Na última terça-feira (11), Bolsonaro editou portaria para renegociar dívidas de empresas do Simples Nacional com a PGFN (Procuradoria-Geral da Fazenda Nacional).

De acordo com o Ministério da Economia, vai ser possível pagar 1% do total do débito como entrada, dividido em até 8 vezes. O restante da dívida vai ser parcelado em até 137 meses com desconto de até 100% de juros, multas e encargos legais.

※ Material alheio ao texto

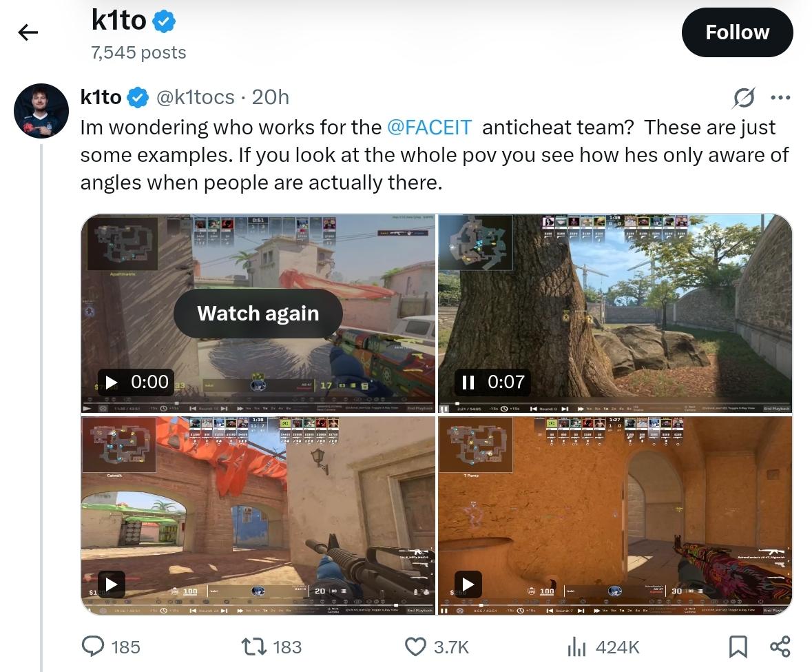Open k1to's profile picture avatar
This screenshot has height=672, width=812.
point(41,110)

Essa redução vai ser limitada a 70% do montante do débito.

A medida alcança apenas os débitos já inscritos na dívida ativa da União, sem incluir aqueles em fase administrativa de cobrança pela Receita Federal. Ainda assim, a tentativa de aceno às micro e pequenas empresas é vista como insuficiente pelos parlamentares. O projeto do Refis teve amplo apoio nas 2 casas do Congresso.

“Estou criando um movimento para derrubarmos esse veto absurdo”, conta o deputado Luis Miranda (DF), vice líder do Democratas. O deputado Bohn Gass (RS), líder do PT, avalia que o tema tem grande adesão na Casa.

“Sabendo disto, [o presidente Bolsonaro] anunciou medida de renegociação agora”, disse o líder do partido na Câmara, referindo-se a portaria editada pelo governo.